▶ [TAREFAS A REALIZAR]
1. Reproduza fielmente o trecho do texto sobre cláusulas MAC que vai de "A racionalidade aqui" até "seus termos originais.", incluindo esta última passagem.
2. Reescreva em forma de lista o parágrafo do texto sobre cláusulas MAC que começa por "Do ponto de vista prático", conservando seus fatos principais.
[TRECHO FORNECIDO]
Raphael Andrade, Wanessa Santana Oliveira, Felipe Ferreira


Os contratos são a veste jurídica de operações econômicas, para tomar emprestada a consagrada ideia de E. Roppo[1]. Sobretudo nos contratos de longa duração e natureza relacional, é bastante evidente a função de alocar riscos[2], em regra assinalando tal ou qual risco à parte que se revelar mais apta a suportá-lo, exigindo, para tanto, um menor prêmio (o superior risk bearer)[3].


Assumindo os contratos como mecanismos de alocação de riscos, surge uma preocupação dos agentes econômicos, principalmente em transações comerciais complexas, como as operações de fusões e aquisições de sociedades empresárias (M&A), em assegurar uma proteção em face de eventos adversos que possam afetar os negócios.


Nessa linha, importou-se da prática anglo-saxã, as cláusulas de efeito material adverso (material adverse change ou MAC), que são utilizadas para atribuir a um determinado contratante os riscos (e seus reflexos) relacionados a eventos que imprimam consequências adversas do ponto de vista negocial ou econômico, transcorridos em um determinado período de tempo. Usualmente, tal período é compreendido entre, de um lado, o levantamento do balanço-base da sociedade e/ou a celebração dos contratos definitivos (signing) e, de outro, o efetivo fechamento e liquidação da transação (closing).


A racionalidade aqui subjacente é a de que a definição do preço e das demais condições para a realização da transação é feita com base em determinadas premissas que, caso alteradas substancialmente (ou seja, de forma material), podem influenciar na vontade das partes em concluir o negócio em seus termos originais.


Do ponto de vista prático, as cláusulas MAC permitem, em regra, ao comprador (i) terminar o contrato e não proceder com o fechamento da transação, com ou sem indenização ao vendedor; ou (ii) demandar um ajuste no preço ou em outras bases objetivas do negócio, caso determinados eventos alterem prejudicialmente as condições econômico-financeiras do ativo em questão. Em virtude das gravosas consequências, a delimitação das hipóteses a ensejarem a aplicação da cláusula MAC ganha bastante relevância ao longo das negociações de M&A.
[/TRECHO FORNECIDO]
[MATERIAL FORNECIDO]
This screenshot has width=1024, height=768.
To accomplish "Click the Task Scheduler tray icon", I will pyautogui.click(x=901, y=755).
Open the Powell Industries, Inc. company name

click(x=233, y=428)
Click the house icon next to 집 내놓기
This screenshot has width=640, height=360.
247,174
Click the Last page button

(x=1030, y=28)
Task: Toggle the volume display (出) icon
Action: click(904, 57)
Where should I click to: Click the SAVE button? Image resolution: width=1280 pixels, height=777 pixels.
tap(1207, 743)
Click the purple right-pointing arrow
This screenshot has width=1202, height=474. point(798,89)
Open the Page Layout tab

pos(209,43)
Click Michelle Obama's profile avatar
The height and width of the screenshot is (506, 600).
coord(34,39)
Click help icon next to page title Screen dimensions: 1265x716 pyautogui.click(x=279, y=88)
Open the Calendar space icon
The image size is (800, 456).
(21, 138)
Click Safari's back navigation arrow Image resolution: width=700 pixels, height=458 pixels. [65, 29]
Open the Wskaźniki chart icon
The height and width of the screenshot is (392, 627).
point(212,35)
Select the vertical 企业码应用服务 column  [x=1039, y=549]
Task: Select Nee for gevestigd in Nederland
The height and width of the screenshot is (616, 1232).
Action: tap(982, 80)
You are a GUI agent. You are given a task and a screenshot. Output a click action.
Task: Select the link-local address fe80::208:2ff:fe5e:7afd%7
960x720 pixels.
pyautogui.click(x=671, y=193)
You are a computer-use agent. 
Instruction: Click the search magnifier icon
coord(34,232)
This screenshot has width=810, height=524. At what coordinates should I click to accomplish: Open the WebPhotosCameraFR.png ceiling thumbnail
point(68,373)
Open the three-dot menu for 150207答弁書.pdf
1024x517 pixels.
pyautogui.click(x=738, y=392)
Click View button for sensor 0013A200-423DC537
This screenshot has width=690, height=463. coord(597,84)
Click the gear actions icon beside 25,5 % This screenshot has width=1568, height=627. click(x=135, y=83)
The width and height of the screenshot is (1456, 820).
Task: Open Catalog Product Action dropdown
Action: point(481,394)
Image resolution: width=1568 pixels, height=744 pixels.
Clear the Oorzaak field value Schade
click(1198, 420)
[/MATERIAL FORNECIDO]
▶ [RESULTADOS POR TAREFA]
1.
A racionalidade aqui subjacente é a de que a definição do preço e das demais condições para a realização da transação é feita com base em determinadas premissas que, caso alteradas substancialmente (ou seja, de forma material), podem influenciar na vontade das partes em concluir o negócio em seus termos originais.

2.
- Em regra, as cláusulas MAC dão ao comprador duas opções caso determinados eventos alterem prejudicialmente as condições econômico-financeiras do ativo:
  - terminar o contrato e não proceder com o fechamento da transação, com ou sem indenização ao vendedor;
  - demandar um ajuste no preço ou em outras bases objetivas do negócio.
- Por causa dessas consequências gravosas, a delimitação das hipóteses que ensejam a aplicação da cláusula ganha grande relevância nas negociações de M&A.